21. Черновики (1)
7 августа 2014 г. в 01:47
- Эль, блять! Я сказала же, не ройся у меня в квартире! Терпеть не могу! - Земфира упала на забросанный бумажными салфетками диван и, прислонив ладонь к горячему лбу, застонала.
- А что делать, если здесь - срач? - донесся с кухни голос подопечной. - Вы в холодильник заглядывали последние полгода?
- Надеюсь, никто не узнает о том, что мной однажды управляла сопля.
- Я все слышу!
- Зачем я тебя вообще впустила? - прогнусавила певица и покосилась на часы, намекающие о том, что пора гостям и дело знать. - Эль, у тебя как с предками?
- А что?
- Уже одиннадцатый час.
- Вы что, заботитесь обо мне? - голос Эль повеселел. - Неужели?
- Да я выгнать тебя хочу!
- Так просто вы от меня не избавитесь, - девушка подошла к дивану. - Я сейчас за продуктами смотаюсь и вернусь.
- Давай ты не вернешься, а?
- А лекарства? Чем же вы лечиться собираетесь?
- Уходом твоим. Знаешь, как поможет? Во! - Земфира подняла вверх большой палец.
- Не знаю, - Эль скрылась в прихожей. - И знать не хочу!
- Как же ты мне осточертела! - певица закрыла лицо ладонями и вздохнула. - Когда очухаюсь, выгоню тебя пинком под зад.
- Отлично. Надеюсь, у вас будут на это силы. А я пока за хлебушком.
- За чем? - Рамазанова приподнялась на локтях, дабы начать ругаться матом, но гостья уже закрывала за собой дверь; пришлось снова упасть на подушку и закрыть больные от слез глаза.
Сколько она спала? И спала ли вообще? Так, ворочалась с бока на бок, варилась в собственном соку. Лежала на диване заплесневелым овощем. Ловила носом потоки откуда-то свежего воздуха: и курить в тягость. Господи, побыстрее бы все закончилось! То одно, то другое - никак не вольешься в привычный ритм, не вернешь голове ясность, а за ясность мышления она бы сейчас многое отдала.

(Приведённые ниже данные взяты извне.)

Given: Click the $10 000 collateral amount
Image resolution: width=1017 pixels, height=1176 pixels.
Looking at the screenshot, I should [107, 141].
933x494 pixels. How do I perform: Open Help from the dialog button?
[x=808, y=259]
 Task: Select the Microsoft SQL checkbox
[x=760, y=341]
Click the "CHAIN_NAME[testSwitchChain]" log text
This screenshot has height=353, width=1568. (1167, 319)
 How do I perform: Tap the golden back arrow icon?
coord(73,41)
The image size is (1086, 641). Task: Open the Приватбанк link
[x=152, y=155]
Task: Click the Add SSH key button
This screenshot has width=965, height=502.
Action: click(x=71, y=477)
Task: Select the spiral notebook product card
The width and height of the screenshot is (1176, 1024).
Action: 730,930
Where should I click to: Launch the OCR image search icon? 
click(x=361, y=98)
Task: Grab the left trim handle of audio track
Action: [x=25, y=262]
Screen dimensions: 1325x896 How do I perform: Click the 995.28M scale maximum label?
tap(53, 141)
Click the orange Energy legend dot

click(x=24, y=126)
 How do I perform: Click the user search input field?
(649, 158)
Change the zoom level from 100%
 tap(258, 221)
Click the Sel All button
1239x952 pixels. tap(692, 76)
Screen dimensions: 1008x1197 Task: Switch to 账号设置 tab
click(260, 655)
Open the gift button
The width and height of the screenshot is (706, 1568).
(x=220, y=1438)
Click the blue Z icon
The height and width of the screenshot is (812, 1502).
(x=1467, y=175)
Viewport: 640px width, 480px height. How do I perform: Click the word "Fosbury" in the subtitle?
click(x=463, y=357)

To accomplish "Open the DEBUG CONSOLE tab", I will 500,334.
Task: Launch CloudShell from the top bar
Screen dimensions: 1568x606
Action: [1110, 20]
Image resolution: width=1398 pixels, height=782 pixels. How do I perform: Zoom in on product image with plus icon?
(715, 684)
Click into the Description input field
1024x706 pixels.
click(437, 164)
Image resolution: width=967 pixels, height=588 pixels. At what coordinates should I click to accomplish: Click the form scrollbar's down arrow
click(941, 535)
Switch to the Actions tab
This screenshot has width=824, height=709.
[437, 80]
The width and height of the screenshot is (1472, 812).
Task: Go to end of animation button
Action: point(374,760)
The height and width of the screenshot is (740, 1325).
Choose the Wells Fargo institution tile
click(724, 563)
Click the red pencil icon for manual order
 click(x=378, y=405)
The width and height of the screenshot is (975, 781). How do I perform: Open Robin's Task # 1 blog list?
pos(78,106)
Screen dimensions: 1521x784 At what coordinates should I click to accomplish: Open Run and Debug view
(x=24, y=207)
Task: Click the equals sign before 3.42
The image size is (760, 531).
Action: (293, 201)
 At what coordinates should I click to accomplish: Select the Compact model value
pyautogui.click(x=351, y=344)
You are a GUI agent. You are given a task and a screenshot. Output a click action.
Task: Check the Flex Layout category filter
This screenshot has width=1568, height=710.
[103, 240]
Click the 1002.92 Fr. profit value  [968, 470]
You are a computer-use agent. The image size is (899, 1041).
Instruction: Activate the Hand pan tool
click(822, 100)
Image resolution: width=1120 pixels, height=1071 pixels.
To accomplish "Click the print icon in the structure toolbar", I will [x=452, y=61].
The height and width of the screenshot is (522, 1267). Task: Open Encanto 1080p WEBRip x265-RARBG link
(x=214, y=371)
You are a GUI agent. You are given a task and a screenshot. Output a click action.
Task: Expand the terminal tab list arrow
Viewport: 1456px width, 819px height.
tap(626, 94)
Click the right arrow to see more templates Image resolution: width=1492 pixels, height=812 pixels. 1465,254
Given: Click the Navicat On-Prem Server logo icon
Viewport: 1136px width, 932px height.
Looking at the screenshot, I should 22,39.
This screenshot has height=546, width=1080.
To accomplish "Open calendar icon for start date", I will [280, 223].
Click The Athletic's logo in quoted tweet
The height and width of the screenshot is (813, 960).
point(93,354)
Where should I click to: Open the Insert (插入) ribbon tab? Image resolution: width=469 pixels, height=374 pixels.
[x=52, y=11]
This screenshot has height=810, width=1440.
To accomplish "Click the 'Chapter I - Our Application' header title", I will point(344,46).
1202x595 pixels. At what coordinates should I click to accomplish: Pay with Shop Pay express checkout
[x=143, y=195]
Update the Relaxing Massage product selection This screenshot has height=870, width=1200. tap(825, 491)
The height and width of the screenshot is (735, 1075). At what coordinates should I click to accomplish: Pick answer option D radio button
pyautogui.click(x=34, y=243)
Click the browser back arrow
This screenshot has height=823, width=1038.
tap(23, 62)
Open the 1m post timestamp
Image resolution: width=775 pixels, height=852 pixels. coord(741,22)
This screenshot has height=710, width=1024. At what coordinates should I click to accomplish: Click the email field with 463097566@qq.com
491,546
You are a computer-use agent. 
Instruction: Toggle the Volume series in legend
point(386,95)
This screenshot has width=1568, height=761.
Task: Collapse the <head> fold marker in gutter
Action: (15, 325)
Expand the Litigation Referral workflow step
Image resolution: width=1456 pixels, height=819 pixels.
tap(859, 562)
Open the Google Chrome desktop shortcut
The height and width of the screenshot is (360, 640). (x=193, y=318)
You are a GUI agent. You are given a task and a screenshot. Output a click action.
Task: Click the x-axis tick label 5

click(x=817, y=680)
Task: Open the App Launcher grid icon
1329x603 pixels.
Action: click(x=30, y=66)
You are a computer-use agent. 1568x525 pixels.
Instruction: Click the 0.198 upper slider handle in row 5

Подумала бы, собралась с силами и вышвырнула эту ходячую наглость, да еще бы тумаков в дорогу надавала. Как же она не любила навязчивость, когда сценарий разворачивался вразрез с ее желаниями. Она заслужила то, чтобы все шло по ее плану. Заслужила: авторитетом и делом! Это ее квартира, ее жизнь - и почему вокруг вечно какие-то надоедливые пустой болтовней и ненужной суетой люди? Было бы гораздо легче, если бы о ней забыли на пару недель - вот красота! Можно было бы восстановиться, погрузиться в работу с головой, забыть о человечестве напрочь - то есть "провести время не только с пользой, но и со вкусом". Да, у нее был такой вкус - трудоголический (с металлическим оттенком), за что многие ее боялись: "Земфира в поле зрения! Сейчас будет драть нас как сидоровых коз! Ребятки, держимся!" Никто, конечно, не подавал вида, не высказывал утаенное - улыбались все; если улыбаешься не очень широко, Рамазанова уже "стреляла" пытливым взглядом из-под нахмуренных бровей. Так было не всегда - лишь в те моменты, когда необходимо было сделать что-то огромное в короткие сроки. Земфира слыла в музыкальной сфере Великим Организатором; знала процесс до каждого винтика и людей читала как облупленных. Рамазановой стоило только посмотреть - и бездарь становился Моцартом, сам удивляясь, откуда в нем столько энтузиазма и таланта. И опять же, лишь в особые, напряженные, дни, а так она все-таки старалась наладить в коллективе дружескую атмосферу: выпускала курить не два раза за день, а три. И поесть - разок, и то "Жри быстрей! Процесс стоит!"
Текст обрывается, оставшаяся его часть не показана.